Wouldn’t you rather see them charge a standard price across the whole of the EU?

Even though the EU may have adopted a single currency (more or less) and a unified economics policy, companies are still allowed to get away with licensing content as if each of the EU member nations was a separate market rather than part of a cohesive whole. This results in particularly ridiculous type of geo-blocking.

No one is happy with that, not consumers nor the EU Commissioner for Competition, Margrethe Vestager. "I, for one, cannot understand why I can watch my favourite Danish channels on my tablet in Copenhagen, a service I paid for, but I can’t when I am in Brussels," Vestager said.
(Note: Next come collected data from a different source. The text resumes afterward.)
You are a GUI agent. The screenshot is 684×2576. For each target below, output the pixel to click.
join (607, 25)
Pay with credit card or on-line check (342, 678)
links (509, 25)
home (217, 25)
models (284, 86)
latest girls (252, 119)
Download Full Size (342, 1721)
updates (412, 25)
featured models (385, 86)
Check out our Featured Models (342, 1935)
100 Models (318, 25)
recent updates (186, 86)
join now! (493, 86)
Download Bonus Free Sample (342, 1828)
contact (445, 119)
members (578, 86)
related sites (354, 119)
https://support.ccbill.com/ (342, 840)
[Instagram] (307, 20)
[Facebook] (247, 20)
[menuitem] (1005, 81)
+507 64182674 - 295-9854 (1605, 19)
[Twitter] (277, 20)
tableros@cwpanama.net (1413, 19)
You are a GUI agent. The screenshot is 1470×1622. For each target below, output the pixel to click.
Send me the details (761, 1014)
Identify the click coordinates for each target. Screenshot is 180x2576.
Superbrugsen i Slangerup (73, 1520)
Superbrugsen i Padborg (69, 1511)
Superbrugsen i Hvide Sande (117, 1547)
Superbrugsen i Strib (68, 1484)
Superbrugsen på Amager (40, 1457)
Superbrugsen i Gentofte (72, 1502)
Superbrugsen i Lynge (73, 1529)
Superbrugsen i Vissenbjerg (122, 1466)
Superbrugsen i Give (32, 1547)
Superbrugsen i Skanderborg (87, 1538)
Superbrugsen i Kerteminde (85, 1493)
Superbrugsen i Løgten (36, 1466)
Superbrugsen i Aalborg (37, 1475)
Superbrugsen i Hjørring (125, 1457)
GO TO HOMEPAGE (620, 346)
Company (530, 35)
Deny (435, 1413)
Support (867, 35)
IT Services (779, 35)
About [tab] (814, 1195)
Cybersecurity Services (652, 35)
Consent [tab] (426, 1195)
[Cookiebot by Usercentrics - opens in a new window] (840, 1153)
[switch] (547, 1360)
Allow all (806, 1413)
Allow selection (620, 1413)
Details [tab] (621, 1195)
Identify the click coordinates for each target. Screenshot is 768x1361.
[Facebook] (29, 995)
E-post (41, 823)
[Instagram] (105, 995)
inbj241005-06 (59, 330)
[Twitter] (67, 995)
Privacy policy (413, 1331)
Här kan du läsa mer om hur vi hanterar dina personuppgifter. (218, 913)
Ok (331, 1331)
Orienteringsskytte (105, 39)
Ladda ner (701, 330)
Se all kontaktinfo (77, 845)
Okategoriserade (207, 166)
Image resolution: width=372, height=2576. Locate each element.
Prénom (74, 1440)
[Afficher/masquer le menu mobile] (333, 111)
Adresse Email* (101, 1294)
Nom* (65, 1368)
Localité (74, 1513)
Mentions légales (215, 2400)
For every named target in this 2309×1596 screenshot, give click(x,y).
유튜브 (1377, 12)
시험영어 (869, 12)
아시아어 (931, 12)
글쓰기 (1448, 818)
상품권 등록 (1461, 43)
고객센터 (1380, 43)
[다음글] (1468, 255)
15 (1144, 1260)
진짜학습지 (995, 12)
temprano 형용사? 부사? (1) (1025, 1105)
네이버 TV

She added: "And it’s not only me who struggles with digital borders. About one European in five is interested in accessing content from other EU countries. Geo-blocking prevents consumers from accessing certain websites on the basis of their residence, or credit-card details. It is very difficult to explain this to the people and, at the same time, make the point that we are all residents of the EU and consumers in the same internal market."

To this end, the European Commission is calling for a Digital Single Market Strategy". According to the press release posted yesterday, this initiative is in its very early stages, but if the EU follows through it could lead to changes in copyright law "to ensure the right balance between the interests of creators and those of users or consumers", simplifying VAT rules, and of course tackling geo-blocking and territorial rights.

The discussion is in its earliest phases, so it’s too early to say how it will turn out. But given the state of the EU’s rights market I don’t see how things could get worse.